◆ **Try it**: Give back only one number: how many lines in the data below contain the word "value".

= = =

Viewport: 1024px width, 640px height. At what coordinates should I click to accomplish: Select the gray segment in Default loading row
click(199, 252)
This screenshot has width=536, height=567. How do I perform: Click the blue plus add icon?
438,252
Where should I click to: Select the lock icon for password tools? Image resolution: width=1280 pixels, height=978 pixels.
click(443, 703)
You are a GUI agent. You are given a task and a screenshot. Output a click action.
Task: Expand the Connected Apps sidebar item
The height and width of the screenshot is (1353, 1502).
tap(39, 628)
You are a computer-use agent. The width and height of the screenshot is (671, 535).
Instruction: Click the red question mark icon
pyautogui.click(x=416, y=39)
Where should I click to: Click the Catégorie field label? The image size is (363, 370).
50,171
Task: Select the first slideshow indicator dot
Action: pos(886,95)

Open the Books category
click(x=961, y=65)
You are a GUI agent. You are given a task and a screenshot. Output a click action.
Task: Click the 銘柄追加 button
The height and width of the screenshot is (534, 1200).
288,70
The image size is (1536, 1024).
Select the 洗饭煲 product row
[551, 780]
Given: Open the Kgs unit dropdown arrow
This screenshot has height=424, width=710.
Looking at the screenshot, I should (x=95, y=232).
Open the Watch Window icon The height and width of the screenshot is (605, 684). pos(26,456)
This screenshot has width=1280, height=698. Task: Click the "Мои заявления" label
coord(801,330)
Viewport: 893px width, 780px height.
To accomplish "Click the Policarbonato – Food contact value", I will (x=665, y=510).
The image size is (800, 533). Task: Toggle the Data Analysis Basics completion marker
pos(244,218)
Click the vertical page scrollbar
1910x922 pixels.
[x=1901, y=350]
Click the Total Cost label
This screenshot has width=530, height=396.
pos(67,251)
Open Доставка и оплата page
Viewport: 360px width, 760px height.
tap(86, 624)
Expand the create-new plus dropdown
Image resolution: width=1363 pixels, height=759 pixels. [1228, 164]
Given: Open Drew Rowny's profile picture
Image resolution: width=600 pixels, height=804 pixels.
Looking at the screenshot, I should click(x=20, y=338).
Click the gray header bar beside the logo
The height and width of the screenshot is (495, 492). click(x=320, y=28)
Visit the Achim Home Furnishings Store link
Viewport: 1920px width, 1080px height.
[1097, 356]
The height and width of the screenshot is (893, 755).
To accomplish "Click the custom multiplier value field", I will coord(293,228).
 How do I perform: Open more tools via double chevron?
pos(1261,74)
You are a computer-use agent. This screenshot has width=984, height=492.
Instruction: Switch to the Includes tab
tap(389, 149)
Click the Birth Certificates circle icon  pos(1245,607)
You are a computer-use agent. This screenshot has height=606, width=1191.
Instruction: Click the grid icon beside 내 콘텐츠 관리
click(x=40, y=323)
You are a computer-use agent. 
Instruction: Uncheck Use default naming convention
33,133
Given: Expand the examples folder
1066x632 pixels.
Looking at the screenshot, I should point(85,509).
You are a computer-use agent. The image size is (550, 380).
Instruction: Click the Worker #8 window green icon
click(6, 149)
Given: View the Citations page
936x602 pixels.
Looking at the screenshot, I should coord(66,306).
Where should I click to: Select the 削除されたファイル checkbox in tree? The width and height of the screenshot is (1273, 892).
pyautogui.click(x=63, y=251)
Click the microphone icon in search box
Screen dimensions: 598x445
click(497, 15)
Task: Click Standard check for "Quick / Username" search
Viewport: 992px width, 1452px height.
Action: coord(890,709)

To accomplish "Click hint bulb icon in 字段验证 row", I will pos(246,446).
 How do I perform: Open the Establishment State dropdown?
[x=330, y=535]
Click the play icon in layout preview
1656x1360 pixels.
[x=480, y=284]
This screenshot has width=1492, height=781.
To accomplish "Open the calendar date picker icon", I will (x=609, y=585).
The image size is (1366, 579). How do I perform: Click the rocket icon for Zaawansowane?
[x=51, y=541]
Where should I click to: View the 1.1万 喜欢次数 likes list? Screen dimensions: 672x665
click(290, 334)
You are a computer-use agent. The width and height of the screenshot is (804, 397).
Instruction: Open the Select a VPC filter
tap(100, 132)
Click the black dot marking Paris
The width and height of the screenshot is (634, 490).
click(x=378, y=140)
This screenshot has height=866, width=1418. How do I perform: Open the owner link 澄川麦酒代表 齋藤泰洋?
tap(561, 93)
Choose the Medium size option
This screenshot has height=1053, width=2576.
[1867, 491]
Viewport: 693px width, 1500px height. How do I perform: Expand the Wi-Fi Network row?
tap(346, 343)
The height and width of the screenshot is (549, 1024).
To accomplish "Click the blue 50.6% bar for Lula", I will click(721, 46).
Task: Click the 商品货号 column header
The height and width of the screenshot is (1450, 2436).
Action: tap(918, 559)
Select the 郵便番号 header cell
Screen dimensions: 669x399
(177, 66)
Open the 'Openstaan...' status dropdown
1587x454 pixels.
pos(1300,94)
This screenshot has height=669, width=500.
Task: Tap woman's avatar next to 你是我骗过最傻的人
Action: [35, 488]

= = =

◆ **Answer**: 2